16 Desta jurisprudência podem deduzir-se os três critérios seguintes que permitem delimitar o conceito de prestação de serviços efectuada «a título oneroso» (14):

- deve existir uma relação directa entre o serviço prestado e o contravalor recebido; (15)

- o contravalor deve poder ser expresso em dinheiro; (16)

- este contravalor deve ser o valor subjectivo que lhe atribuem as partes. (17)

17 Ora, as três condições assim exigidas pela jurisprudência do Tribunal para reconhecer a uma prestação de serviços o carácter oneroso, susceptível de a tornar tributável em sede de imposto sobre o valor acrescentado, não se verificam no caso vertente.

18 Uma simples «fracção, a avaliar, da prestação de trabalho efectuada pelo assalariado», segundo os termos do órgão jurisdicional de reenvio, não pode ser considerada como uma verdadeira contrapartida da prestação de transporte recebida pelo assalariado.

19 Não pode observar-se neste caso qualquer nexo directo entre o serviço prestado e o contravalor recebido.

20 O serviço, que consiste neste caso numa prestação de transporte, é, com efeito, prestado independentemente de qualquer contrapartida recebida. O assalariado, que faz uso do transporte gratuito colectivo colocado à sua disposição pela entidade patronal, não paga qualquer montante nem no seu salário é inscrita como contrapartida qualquer importância que possa representar este serviço. Além disso, não se pode considerar o salário uma contrapartida deste serviço; este só é pago em razão da prestação de trabalho fornecida.

**Tarefa a realizar:** Extraia integralmente, sem qualquer alteração, o excerto sobre a prestação de serviços a título oneroso. Os dados constituem material à parte, sem relação com o excerto.

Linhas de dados
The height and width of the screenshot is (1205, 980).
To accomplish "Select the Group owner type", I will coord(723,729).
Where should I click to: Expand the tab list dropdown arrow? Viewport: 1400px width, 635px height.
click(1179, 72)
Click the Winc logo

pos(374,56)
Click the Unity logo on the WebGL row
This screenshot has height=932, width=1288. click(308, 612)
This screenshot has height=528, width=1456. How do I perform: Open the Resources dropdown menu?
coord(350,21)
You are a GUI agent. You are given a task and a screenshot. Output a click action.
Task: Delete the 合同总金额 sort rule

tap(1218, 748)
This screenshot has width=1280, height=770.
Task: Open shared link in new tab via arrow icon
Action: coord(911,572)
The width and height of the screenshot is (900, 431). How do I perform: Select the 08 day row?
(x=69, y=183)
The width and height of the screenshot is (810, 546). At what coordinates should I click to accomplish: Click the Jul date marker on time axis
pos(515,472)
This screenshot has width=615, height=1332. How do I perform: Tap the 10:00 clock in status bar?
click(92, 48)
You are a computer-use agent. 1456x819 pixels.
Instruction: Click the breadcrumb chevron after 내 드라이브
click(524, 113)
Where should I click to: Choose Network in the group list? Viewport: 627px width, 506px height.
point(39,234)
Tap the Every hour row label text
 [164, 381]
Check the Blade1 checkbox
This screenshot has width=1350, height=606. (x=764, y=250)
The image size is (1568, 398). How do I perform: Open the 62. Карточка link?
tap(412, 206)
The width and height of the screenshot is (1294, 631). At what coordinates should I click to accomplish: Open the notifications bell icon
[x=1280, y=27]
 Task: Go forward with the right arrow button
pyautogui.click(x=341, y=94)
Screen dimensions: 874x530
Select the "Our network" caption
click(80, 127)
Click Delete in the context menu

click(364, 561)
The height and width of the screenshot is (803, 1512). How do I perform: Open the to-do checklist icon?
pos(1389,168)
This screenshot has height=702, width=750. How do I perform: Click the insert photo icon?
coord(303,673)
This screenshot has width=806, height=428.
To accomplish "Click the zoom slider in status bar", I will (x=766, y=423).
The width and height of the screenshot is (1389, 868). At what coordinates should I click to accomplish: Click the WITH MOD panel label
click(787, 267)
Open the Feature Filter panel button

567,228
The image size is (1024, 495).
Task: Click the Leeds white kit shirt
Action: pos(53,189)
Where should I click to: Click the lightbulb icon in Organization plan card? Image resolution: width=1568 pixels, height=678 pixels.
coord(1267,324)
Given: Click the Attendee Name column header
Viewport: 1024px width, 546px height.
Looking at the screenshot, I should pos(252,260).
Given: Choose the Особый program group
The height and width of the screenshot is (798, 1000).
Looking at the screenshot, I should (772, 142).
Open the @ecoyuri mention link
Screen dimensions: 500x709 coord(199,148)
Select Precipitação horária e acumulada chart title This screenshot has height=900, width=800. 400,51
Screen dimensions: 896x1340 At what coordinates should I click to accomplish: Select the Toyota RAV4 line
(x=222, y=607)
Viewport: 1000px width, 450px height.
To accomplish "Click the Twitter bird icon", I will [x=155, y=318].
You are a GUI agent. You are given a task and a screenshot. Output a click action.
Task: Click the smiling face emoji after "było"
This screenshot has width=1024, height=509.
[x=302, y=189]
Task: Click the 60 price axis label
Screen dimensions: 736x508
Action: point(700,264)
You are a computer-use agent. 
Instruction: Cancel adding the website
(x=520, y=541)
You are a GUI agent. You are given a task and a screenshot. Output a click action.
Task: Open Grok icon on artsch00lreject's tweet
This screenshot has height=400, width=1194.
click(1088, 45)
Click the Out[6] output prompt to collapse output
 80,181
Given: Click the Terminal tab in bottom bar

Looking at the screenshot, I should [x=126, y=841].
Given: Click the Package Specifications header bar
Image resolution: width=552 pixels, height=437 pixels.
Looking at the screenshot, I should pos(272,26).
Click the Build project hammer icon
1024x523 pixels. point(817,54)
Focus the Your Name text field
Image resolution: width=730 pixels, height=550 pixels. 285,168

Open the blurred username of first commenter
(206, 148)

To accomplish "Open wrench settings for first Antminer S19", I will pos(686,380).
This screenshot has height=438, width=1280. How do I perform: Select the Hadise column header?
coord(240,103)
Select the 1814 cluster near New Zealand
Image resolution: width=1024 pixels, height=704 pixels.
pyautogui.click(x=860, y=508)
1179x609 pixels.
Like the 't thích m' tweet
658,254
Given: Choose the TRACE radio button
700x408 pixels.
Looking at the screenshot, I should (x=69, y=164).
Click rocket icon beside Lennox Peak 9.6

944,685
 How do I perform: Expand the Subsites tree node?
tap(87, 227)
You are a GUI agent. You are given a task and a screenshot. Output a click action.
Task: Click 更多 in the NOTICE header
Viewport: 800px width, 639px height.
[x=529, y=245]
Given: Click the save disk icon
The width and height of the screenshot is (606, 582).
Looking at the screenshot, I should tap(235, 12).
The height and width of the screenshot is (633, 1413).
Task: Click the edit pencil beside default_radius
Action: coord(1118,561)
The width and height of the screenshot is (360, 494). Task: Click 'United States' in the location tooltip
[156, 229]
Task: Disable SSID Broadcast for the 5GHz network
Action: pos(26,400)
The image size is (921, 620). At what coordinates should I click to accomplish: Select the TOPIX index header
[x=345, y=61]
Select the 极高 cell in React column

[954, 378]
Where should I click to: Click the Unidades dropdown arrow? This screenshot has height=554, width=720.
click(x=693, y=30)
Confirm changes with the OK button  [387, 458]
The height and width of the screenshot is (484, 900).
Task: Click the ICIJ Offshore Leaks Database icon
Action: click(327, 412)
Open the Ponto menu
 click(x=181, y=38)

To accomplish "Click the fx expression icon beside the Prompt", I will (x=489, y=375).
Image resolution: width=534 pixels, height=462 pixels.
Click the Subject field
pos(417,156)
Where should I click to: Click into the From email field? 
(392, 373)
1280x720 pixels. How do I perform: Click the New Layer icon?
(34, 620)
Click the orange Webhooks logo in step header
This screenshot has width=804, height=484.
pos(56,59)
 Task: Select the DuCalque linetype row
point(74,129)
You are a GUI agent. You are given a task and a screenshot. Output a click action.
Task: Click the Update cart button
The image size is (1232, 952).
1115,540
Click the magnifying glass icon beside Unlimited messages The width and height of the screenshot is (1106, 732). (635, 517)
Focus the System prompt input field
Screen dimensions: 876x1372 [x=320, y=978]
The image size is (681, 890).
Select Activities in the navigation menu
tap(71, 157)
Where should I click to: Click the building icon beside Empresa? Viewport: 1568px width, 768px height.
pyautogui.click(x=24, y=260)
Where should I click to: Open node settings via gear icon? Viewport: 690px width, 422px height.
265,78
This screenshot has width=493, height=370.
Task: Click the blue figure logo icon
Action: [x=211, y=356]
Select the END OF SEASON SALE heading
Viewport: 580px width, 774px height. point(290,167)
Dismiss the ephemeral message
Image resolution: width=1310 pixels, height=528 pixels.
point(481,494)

**Solução da tarefa:**
16 Desta jurisprudência podem deduzir-se os três critérios seguintes que permitem delimitar o conceito de prestação de serviços efectuada «a título oneroso» (14):

- deve existir uma relação directa entre o serviço prestado e o contravalor recebido; (15)

- o contravalor deve poder ser expresso em dinheiro; (16)

- este contravalor deve ser o valor subjectivo que lhe atribuem as partes. (17)

17 Ora, as três condições assim exigidas pela jurisprudência do Tribunal para reconhecer a uma prestação de serviços o carácter oneroso, susceptível de a tornar tributável em sede de imposto sobre o valor acrescentado, não se verificam no caso vertente.

18 Uma simples «fracção, a avaliar, da prestação de trabalho efectuada pelo assalariado», segundo os termos do órgão jurisdicional de reenvio, não pode ser considerada como uma verdadeira contrapartida da prestação de transporte recebida pelo assalariado.

19 Não pode observar-se neste caso qualquer nexo directo entre o serviço prestado e o contravalor recebido.

20 O serviço, que consiste neste caso numa prestação de transporte, é, com efeito, prestado independentemente de qualquer contrapartida recebida. O assalariado, que faz uso do transporte gratuito colectivo colocado à sua disposição pela entidade patronal, não paga qualquer montante nem no seu salário é inscrita como contrapartida qualquer importância que possa representar este serviço. Além disso, não se pode considerar o salário uma contrapartida deste serviço; este só é pago em razão da prestação de trabalho fornecida.